文件節錄 =>
胡仲毓

胡仲毓

胡仲毓(1902—1936),男,苗族,又名胡鐘武,奶名海雲。1902年6月出生於貴州丹江縣(今雷山縣)城西門街,1927年加入中國共產黨,參加南昌起義。1928年任紅四軍一師一團團長,1928年9月和賀錦齋師長一起血戰泥沙。1929年奉湘鄂邊前委之命回雷公山地區開展地下革命活動,發展革命武裝力量。1930年4月紅七軍攻打古州(榕江),率民團進發榕江助戰。1934年3月至4月,到廣西河池、懷遠聯繫紅七軍。1934年冬率民團借道榕江往黎平隨紅六軍團長征,到達榕江西門坡時,受到貴州軍閥王家烈布防營阻擊,跟隨紅六軍團長征的願望沒能實現。1936年9月18日被敵人暗害,年僅34歲。胡仲毓是民國時期在貴州省最早開展中國共產黨活動的先驅。

基本介紹

  • 別名:胡鐘武
  • 所處時代國共內戰時期
  • 出生地:貴州丹江縣
  • 出生日期:1902年6月
  • 逝世日期:1936年9月18日
  • 本名:胡仲毓
胡仲毓,同胞兄弟3人,他排行老二,父親胡文錦在丹江縣財政科當差。仲毓少年時代,就讀于丹江廳城高初等兩級國小。他出身低微,家境貧寒,使他自小憐憫貧民,鑄就了不屈不撓、剛正不阿的氣質和奮力抗爭的精神。在校期間,時逢1919年“五四”運動爆發,在進步教師梁聚五(雷山西江人,著名民主人士)的領導下,仲毓積極參與組織學生聯合會,與同學彭英才、包東山等在學校組織學生罷課、鬧學潮;還深入附近村寨,用民族語言向苗族同胞宣傳革命道理,支持‘‘五四”運動,反對當局推行舊教育制度,反對賣國和洋貨輸入中國,請願從軍洗雪國恥。學生群起回響,青年農民紛紛參與,聲勢不斷擴大,震動到鄉鎮各校,慌了偽政當局,縣長李傳璋親率人馬鎮壓。

所附資料 =>
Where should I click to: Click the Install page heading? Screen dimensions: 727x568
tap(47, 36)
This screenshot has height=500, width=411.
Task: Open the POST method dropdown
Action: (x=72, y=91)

任務簡述 => 請將胡仲毓生平一文中以“胡仲毓(1902—1936)”開始、以“早開展中國共產黨活動的先驅。”結束的段落原文照錄輸出，不得更動任何字句。

本題輸出 =>
胡仲毓(1902—1936),男,苗族,又名胡鐘武,奶名海雲。1902年6月出生於貴州丹江縣(今雷山縣)城西門街,1927年加入中國共產黨,參加南昌起義。1928年任紅四軍一師一團團長,1928年9月和賀錦齋師長一起血戰泥沙。1929年奉湘鄂邊前委之命回雷公山地區開展地下革命活動,發展革命武裝力量。1930年4月紅七軍攻打古州(榕江),率民團進發榕江助戰。1934年3月至4月,到廣西河池、懷遠聯繫紅七軍。1934年冬率民團借道榕江往黎平隨紅六軍團長征,到達榕江西門坡時,受到貴州軍閥王家烈布防營阻擊,跟隨紅六軍團長征的願望沒能實現。1936年9月18日被敵人暗害,年僅34歲。胡仲毓是民國時期在貴州省最早開展中國共產黨活動的先驅。